# TNT-HD coming soon?!!(pic inside)



## bluntedat420 (Mar 17, 2002)

I was thumbing through the Crutchfield catalog that arrived in the mail today when I noticed something on the DirecTV page:










In case you can't tell, below the TNT it says 'high definition high drama'. This seems to portent an upcoming addition of TNTHD? All of the other channels in this picture are channels we receive.

Just my $.02

Todd


----------



## swifty (Mar 31, 2002)

My guess is someone who has no idea what DirecTV has to offer in HD put that together. I though the consensus was that D* didn't have enough bandwidth to add additional HD channels until they started using MPEG4.


----------



## Ein (Jul 7, 2004)

swifty said:


> My guess is someone who has no idea what DirecTV has to offer in HD put that together. I though the consensus was that D* didn't have enough bandwidth to add additional HD channels until they started using MPEG4.


How do you think they broadcasted all those HD football games on Sunday, if they didn't have some reserved bandwidth?

it's only one more HD channel.


----------



## MiamiTV (Apr 8, 2003)

Look at the HR10-350 it's an OLD Standard TiVo, so I wouldn't put a lot of stock in the it Logos. The guy was just cutting and pastings any HD logos he could find.


----------



## mirosco (Mar 1, 2002)

Here's excerpt of an e-mail that DirecTV sent to me concerning their HDTV package including TNT HD:

Thanks for asking us about our HDTV package. As you might imagine, high-definition channels are some of the most expensive ones for us to carry, both in terms of what we pay the networks to distribute their programming and the technology we use to deliver them. As a result, the price per channel in this package is higher than most of our other packages.

...

While DIRECTV doesn't have an agreement with TNT HD right now, we are in discussions with them and we hope to add TNT HD to our lineup soon. I don't have a date to give you yet, but stay tuned...

However, we believe that our pricing is quite competitive with what others are charging for HD service.

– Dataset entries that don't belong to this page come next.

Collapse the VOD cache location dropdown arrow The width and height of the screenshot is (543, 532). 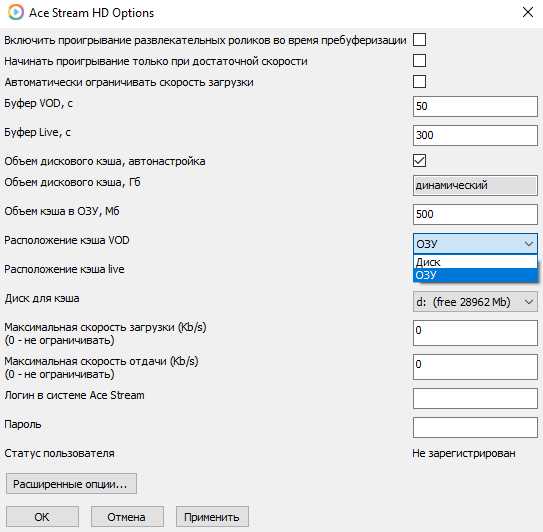pyautogui.click(x=528, y=244)

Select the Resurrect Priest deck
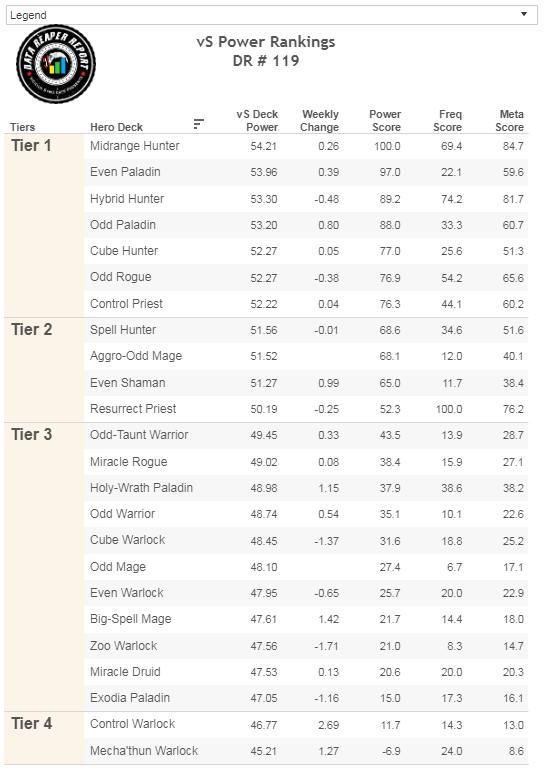tap(133, 409)
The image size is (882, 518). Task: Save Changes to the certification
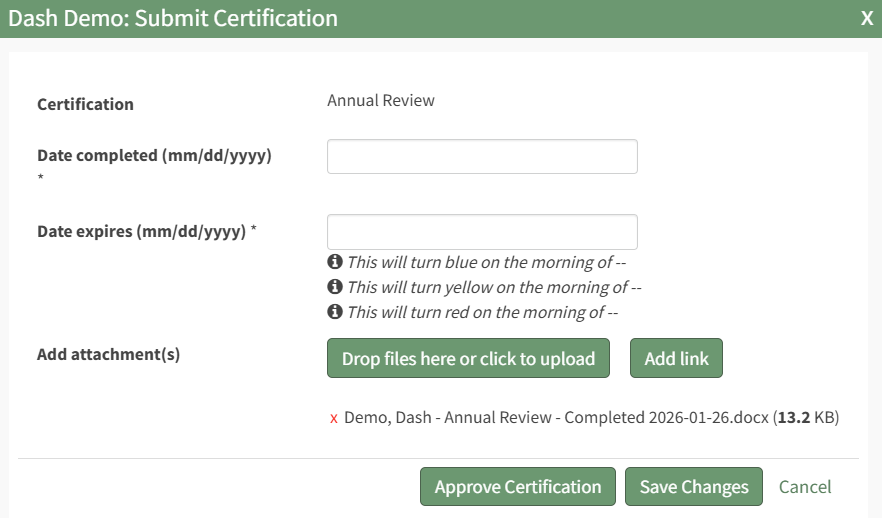coord(694,487)
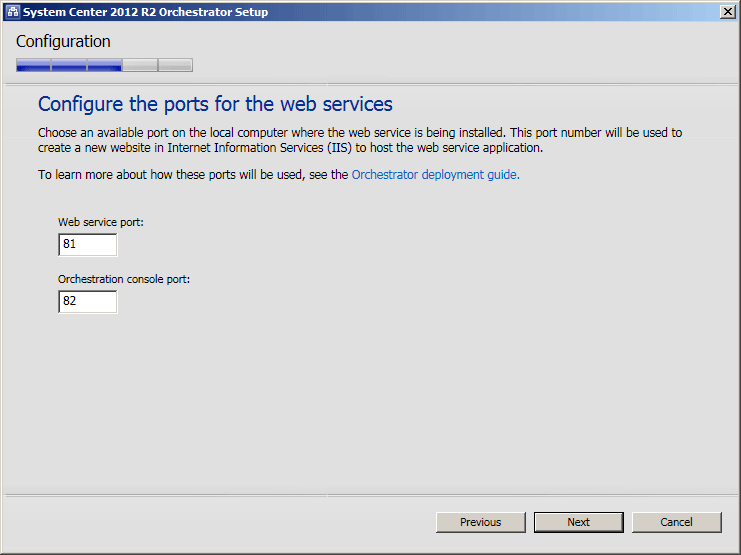Focus the Orchestration console port field
Viewport: 741px width, 555px height.
87,302
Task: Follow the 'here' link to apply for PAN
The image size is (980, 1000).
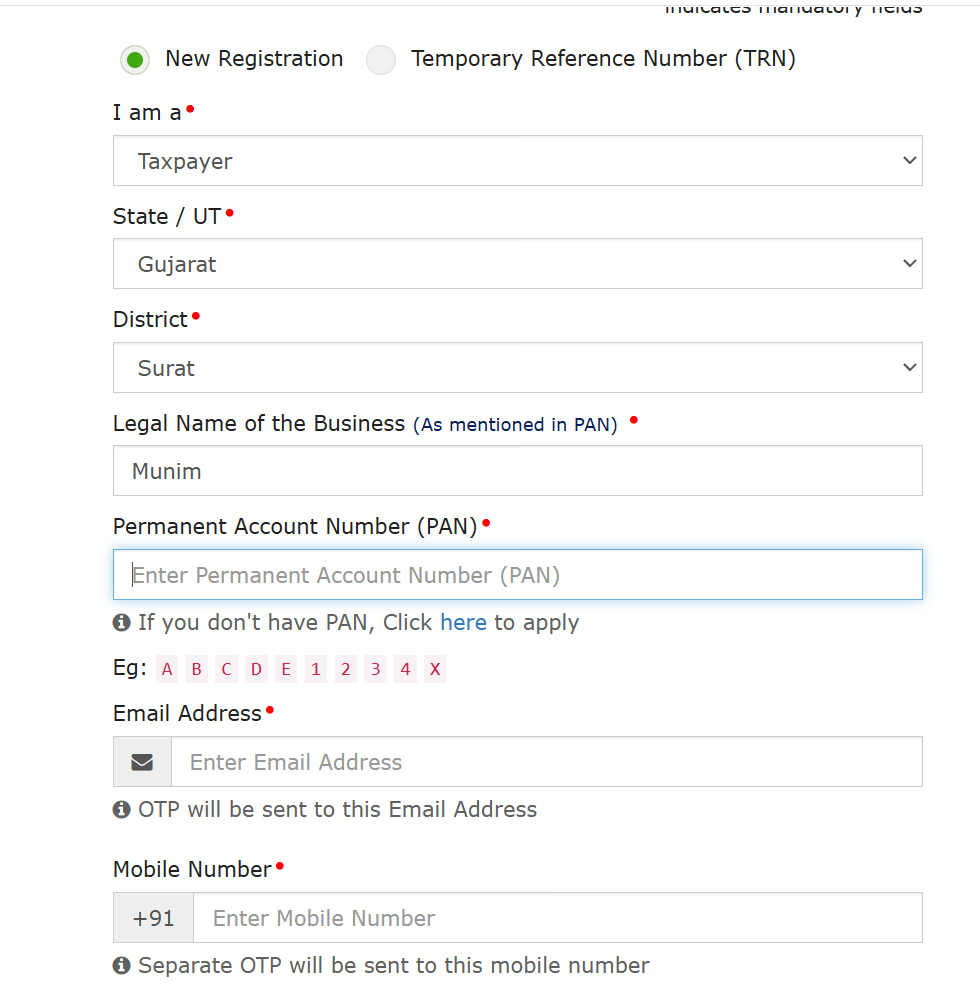Action: (463, 623)
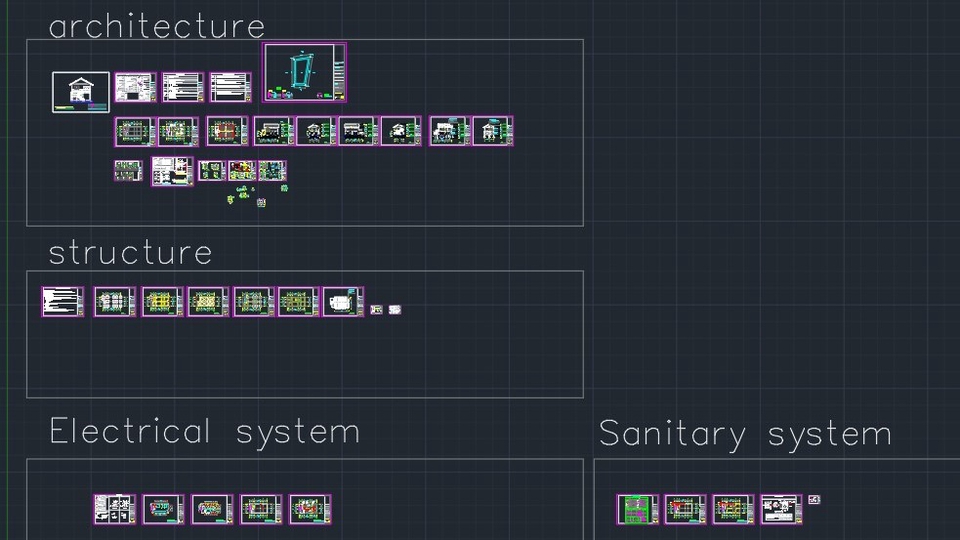Select rightmost elevation sheet in architecture row
The width and height of the screenshot is (960, 540).
coord(492,131)
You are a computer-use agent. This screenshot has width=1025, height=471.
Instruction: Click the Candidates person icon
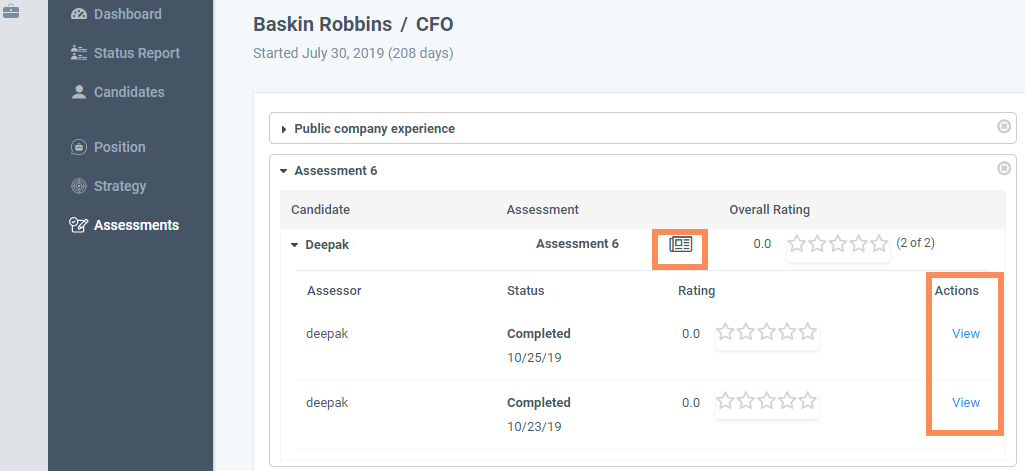(79, 92)
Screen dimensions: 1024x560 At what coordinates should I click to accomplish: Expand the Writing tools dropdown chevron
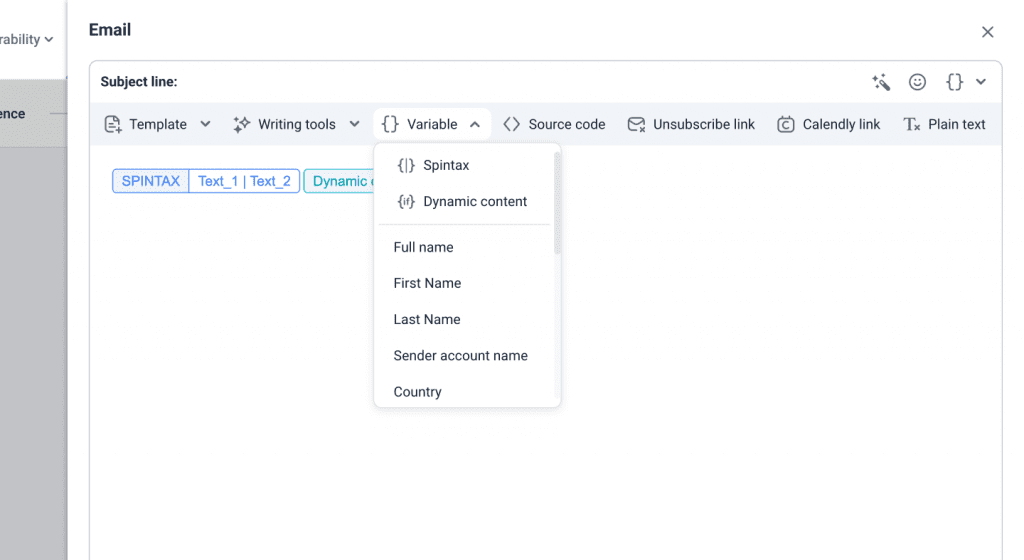(354, 124)
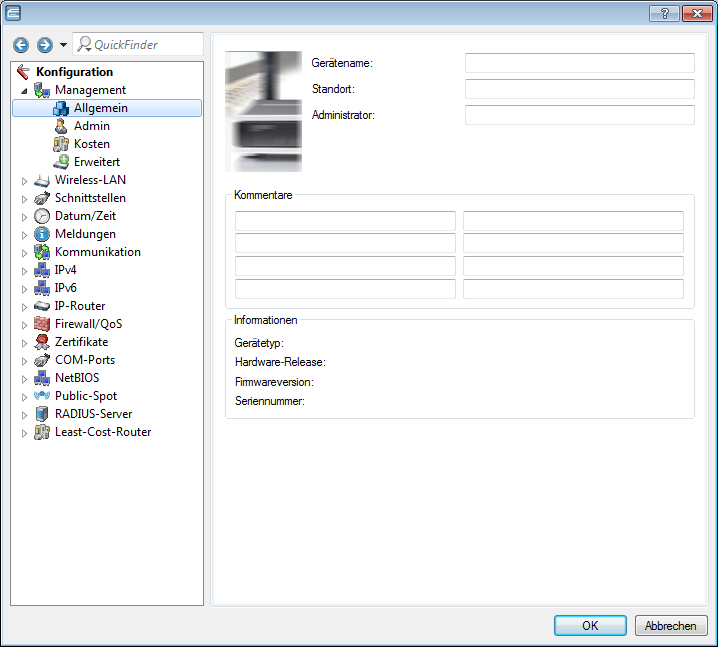Image resolution: width=718 pixels, height=647 pixels.
Task: Click the Standort text field
Action: pos(579,89)
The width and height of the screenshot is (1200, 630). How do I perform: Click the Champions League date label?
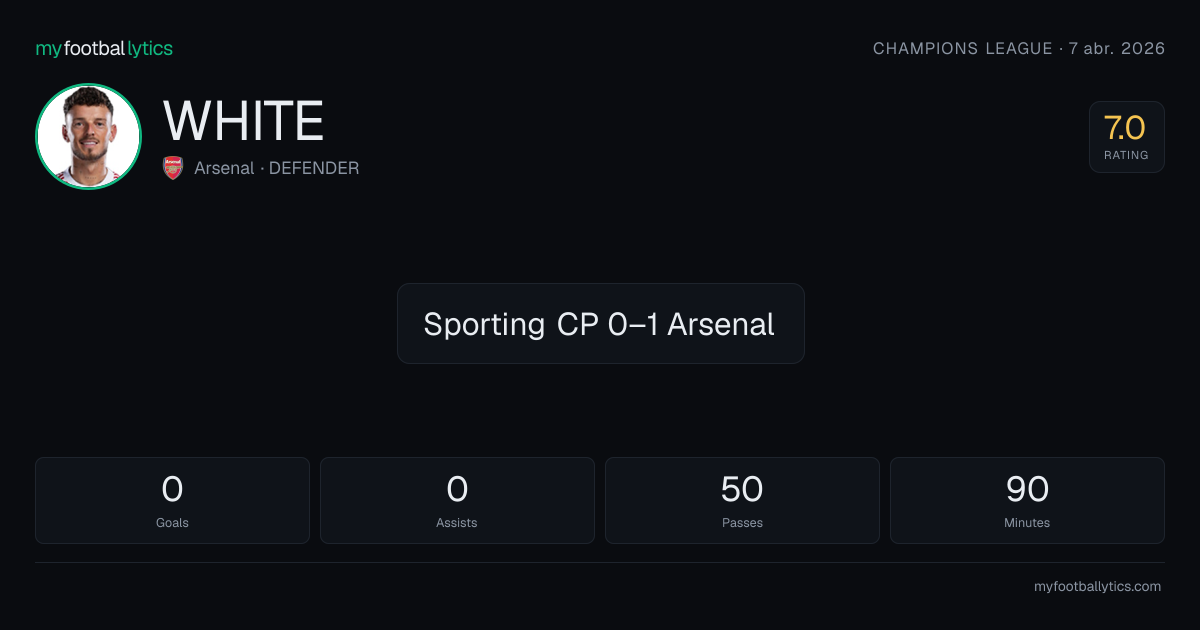[x=1019, y=48]
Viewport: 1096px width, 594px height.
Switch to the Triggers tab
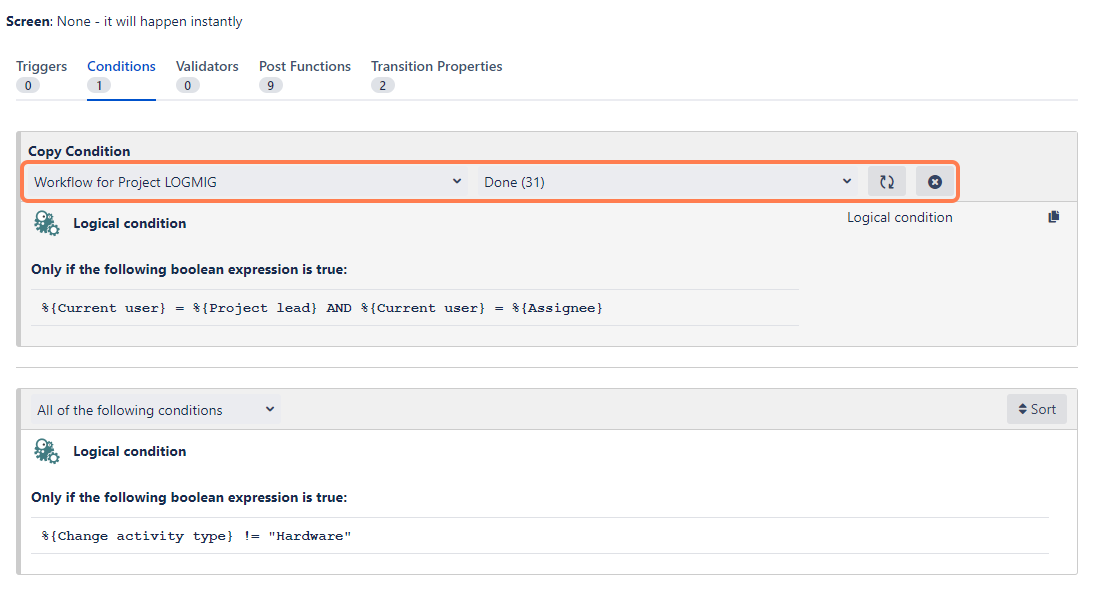[x=41, y=67]
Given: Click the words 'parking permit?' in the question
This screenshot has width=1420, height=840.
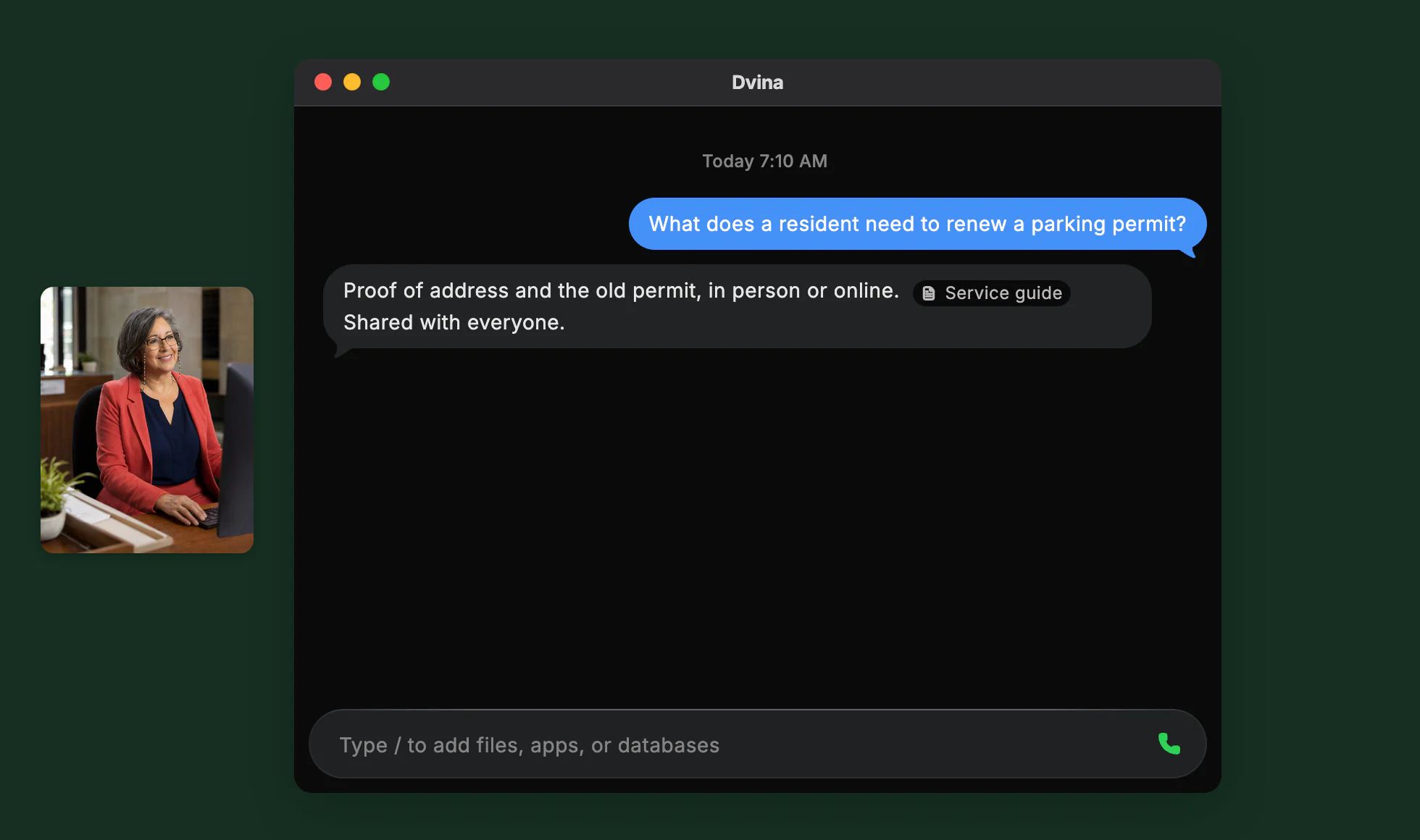Looking at the screenshot, I should click(x=1108, y=224).
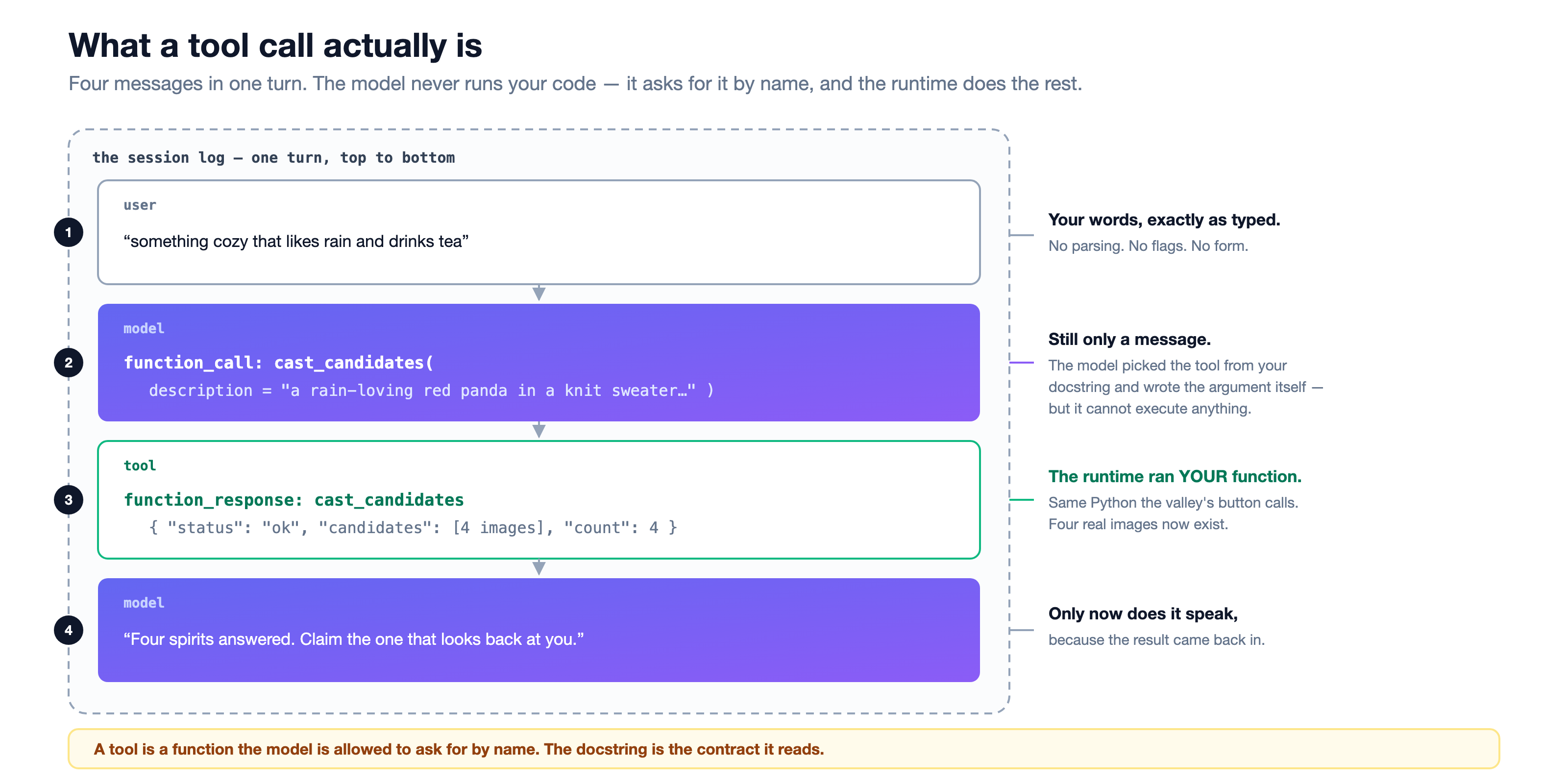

DISH Network charges $9.99 per mo. for its HD Pak, and many cable companies require a subscription to a digital tier of service, in addition to $2-$10 per mo. for rental of a high-definition receiver.

...

We're committed to providing the best in HDTV programming and we're in constant discussions with program providers to continue adding new channels and programming. *However, we often add programming based on customer requests, and I have forwarded your request to DIRECTV management.*

Thanks again for writing and stay tuned ... for the latest news and information about HD programming


----------



## bluntedat420 (Mar 17, 2002)

Dang! And I was all excited that maybe Crutchfield knew something we didn't. Oh well, I guess that is ANOTHER HD channel I can get through my cable company, my phone company, or Dish, but not D*.


----------



## maharg18 (Dec 4, 2002)

Ein said:


> How do you think they broadcasted all those HD football games on Sunday, if they didn't have some reserved bandwidth?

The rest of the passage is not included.